* PROBLEM REQUIREMENTS
What is needed is an exact transcription of every entry below, with the pictures left out.

+---+

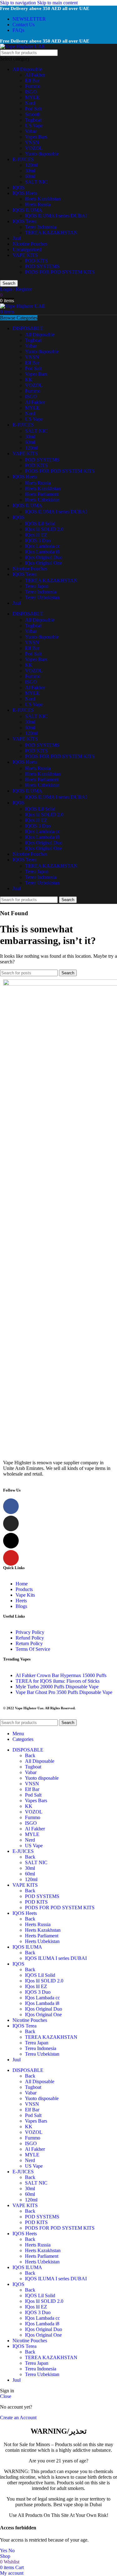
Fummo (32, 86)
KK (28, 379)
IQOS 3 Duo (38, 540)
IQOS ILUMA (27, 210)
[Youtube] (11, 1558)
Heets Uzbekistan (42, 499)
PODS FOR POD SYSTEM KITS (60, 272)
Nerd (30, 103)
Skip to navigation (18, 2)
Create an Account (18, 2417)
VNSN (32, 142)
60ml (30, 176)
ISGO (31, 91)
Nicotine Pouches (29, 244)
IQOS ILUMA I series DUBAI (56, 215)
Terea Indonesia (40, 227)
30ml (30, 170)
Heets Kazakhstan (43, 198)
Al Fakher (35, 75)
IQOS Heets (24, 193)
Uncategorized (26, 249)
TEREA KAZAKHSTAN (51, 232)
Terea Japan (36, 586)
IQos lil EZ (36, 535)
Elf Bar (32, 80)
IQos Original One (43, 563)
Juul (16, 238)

+---+

* TASK ANSWER
Fummo (32, 86)
KK (28, 379)
IQOS 3 Duo (38, 540)
IQOS ILUMA (27, 210)
[Youtube] (11, 1558)
Heets Uzbekistan (42, 499)
PODS FOR POD SYSTEM KITS (60, 272)
Nerd (30, 103)
Skip to navigation (18, 2)
Create an Account (18, 2417)
VNSN (32, 142)
60ml (30, 176)
ISGO (31, 91)
Nicotine Pouches (29, 244)
IQOS ILUMA I series DUBAI (56, 215)
Terea Indonesia (40, 227)
30ml (30, 170)
Heets Kazakhstan (43, 198)
Al Fakher (35, 75)
IQOS Heets (24, 193)
Uncategorized (26, 249)
TEREA KAZAKHSTAN (51, 232)
Terea Japan (36, 586)
IQos lil EZ (36, 535)
Elf Bar (32, 80)
IQos Original One (43, 563)
Juul (16, 238)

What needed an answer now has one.